Employer’s Subrogation Upheld Despite Contract Recovery Argument
Employer’s Subrogation Upheld
Despite Contract Recovery Argument
Clyde Kennedy v. WCAB (Henry Modell & Co., Inc.),
No. 1649 C.D. 2012 (Opinion filed 8/01/13)
Despite strenuous efforts by the Claimant to defeat a compensation lien; the Commonwealth Court upheld the employer’s subrogation entitlement.
The Claimant, Clyde Kennedy, was injured in 1989. He was working by a conveyor belt, the operation of which caused a severe injury to his right hand. The injury was accepted as compensable, and Claimant was paid wage loss and medical benefits.
Claimant sued the manufacturer of the conveyor belt, an entity called Keystone Spray Equipment, Inc. Claimant’s counsel informed the employer of the pendency of this action, and agreed to protect employer’s subrogation in the event of a recovery.
The civil action was filed in Philadelphia Common Pleas Court, under theories of negligence, breach of warranties and strict tort liability. Keystone was insured by Regis Insurance Company, but the carrier refused to defend, claiming a “products hazard” exclusion in the policy. This was a problem for the plaintiff, because the manufacturer was insolvent and could not independently pay any judgment or settlement, and evidently lacked the means even to maintain an action against its insurer.
Undeterred, however, Claimant’s counsel obtained a stipulated “consent judgment” against the manufacturer for over $426,000.00. The manufacturer stipulated, among other things, to negligence in the manufacture and installation of the conveyor belt. In lieu of trying to execute against the insolvent manufacturer, Claimant took an assignment of any rights the manufacturer had to seek indemnification from the carrier, Regis.
Claimant then filed suit against Regis under a breach of contract and bad faith theories, and obtained a judgment equal to the previously stipulated $426,000.00.
At that point, the Employer advised claimant’s attorney that its lien was slightly in excess of $81,000.00. Receiving no response, Employer filed a (workers’ compensation) petition for Review.

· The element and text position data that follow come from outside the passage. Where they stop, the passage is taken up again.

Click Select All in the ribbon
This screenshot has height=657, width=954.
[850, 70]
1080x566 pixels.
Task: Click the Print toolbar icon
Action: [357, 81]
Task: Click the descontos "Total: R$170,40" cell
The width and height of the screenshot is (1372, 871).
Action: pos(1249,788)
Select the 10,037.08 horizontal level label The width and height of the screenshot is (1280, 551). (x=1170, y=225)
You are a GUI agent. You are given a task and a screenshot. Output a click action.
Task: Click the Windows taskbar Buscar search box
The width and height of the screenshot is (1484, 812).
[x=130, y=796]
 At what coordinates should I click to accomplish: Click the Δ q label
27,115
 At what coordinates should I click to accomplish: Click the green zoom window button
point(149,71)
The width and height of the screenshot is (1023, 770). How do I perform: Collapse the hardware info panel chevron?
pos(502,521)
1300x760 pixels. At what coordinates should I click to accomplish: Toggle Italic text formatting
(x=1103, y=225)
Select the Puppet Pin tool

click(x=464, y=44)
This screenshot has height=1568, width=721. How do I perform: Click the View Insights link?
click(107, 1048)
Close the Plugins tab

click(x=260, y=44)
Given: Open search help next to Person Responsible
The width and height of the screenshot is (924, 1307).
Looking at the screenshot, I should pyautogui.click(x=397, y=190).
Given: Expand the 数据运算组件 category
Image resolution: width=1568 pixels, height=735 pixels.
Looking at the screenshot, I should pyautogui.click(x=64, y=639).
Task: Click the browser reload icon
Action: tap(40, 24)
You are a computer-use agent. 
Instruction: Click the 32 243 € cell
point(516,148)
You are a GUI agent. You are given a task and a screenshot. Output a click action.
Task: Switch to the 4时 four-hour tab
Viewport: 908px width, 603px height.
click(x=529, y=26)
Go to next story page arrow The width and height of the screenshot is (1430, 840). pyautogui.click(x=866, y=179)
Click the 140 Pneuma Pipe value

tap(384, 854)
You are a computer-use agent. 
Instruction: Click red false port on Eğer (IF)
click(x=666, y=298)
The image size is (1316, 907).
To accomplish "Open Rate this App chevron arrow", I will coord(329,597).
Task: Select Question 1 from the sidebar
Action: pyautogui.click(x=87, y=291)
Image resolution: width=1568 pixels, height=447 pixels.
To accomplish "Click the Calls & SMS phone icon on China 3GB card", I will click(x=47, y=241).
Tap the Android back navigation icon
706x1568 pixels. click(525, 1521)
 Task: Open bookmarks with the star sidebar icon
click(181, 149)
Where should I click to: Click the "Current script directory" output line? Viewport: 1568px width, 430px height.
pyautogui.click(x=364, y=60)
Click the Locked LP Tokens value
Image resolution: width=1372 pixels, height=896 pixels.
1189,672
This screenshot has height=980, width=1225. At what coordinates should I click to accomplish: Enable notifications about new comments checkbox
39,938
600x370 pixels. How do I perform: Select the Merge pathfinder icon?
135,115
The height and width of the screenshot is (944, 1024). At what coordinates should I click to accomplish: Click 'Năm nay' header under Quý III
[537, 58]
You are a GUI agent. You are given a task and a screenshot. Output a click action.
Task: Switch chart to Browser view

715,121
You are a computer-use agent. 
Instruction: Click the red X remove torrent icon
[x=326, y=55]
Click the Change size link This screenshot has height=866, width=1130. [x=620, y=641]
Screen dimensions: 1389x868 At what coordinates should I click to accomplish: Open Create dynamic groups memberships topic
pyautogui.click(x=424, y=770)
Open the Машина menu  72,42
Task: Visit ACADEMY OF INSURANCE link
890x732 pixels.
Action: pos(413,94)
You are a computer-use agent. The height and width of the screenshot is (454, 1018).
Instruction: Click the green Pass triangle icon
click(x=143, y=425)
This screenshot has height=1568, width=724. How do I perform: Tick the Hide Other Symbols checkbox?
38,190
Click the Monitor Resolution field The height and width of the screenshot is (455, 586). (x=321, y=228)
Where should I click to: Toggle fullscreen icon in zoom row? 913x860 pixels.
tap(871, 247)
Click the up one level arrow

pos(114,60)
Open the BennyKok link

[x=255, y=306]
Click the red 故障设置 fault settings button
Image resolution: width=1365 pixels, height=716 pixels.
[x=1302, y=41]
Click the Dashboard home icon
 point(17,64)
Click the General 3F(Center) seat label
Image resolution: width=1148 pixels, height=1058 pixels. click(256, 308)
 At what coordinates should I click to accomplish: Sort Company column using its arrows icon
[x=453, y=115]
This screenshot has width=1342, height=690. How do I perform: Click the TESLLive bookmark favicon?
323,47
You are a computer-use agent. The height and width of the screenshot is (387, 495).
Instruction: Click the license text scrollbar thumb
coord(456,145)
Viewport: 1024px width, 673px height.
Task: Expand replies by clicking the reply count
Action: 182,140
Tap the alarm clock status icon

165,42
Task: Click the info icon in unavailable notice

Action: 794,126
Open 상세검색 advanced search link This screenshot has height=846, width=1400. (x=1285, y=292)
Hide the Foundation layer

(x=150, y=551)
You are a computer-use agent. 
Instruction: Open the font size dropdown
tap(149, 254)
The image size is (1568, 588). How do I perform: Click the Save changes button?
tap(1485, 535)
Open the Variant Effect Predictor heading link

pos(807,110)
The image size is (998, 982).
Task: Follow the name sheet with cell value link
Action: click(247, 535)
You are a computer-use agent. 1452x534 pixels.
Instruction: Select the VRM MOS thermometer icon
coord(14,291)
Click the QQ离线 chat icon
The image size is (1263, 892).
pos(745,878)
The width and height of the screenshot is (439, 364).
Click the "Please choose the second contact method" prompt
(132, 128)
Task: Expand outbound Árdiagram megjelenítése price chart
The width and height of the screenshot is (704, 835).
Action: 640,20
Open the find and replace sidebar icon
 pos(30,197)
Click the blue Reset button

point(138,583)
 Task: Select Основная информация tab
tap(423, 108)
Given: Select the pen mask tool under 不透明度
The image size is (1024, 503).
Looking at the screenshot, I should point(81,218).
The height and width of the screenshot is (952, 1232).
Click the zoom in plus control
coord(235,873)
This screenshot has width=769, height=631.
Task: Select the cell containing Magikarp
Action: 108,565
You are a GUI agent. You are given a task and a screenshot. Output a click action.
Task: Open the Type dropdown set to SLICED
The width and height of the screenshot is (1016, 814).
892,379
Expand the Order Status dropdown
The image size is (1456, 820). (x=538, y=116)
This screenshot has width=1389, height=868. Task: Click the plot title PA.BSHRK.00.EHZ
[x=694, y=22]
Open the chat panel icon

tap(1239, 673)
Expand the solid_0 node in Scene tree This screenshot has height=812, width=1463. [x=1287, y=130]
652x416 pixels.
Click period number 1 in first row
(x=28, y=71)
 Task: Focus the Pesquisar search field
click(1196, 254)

Claimant defended under the theory that Employer had no subrogation rights because fund recovered did not arise from the negligence of any third party that caused the original work injury. Rather, the actual cash recovery obtained was under a breach of contract theory.
The WC Judge and the Appeal Board did not buy this argument, so Claimant went to the Commonwealth Court.
In affirming, the Commonwealth essentially found that, while the ultimate recovery was indeed premised on a theory of the liability insurer’s breach of its contractual obligation to the original defendant manufacturer; the genesis of this recovery was, in fact, the (stipulated) negligence of the manufacturer, which was the direct cause of Claimant’s original work injury.
Claimant’s analogies to the limitations on employer subrogation in medical malpractice and uninsured motorist recoveries were dismissed as inapposite.
The Claimant himself had no independent rights against Regis stemming from its refusal to defend and indemnify Keystone. He merely stepped into the shoes of Keystone as an assignee to pursue indemnification because Keystone could not. His recovery was based on the original tort claim against Keystone.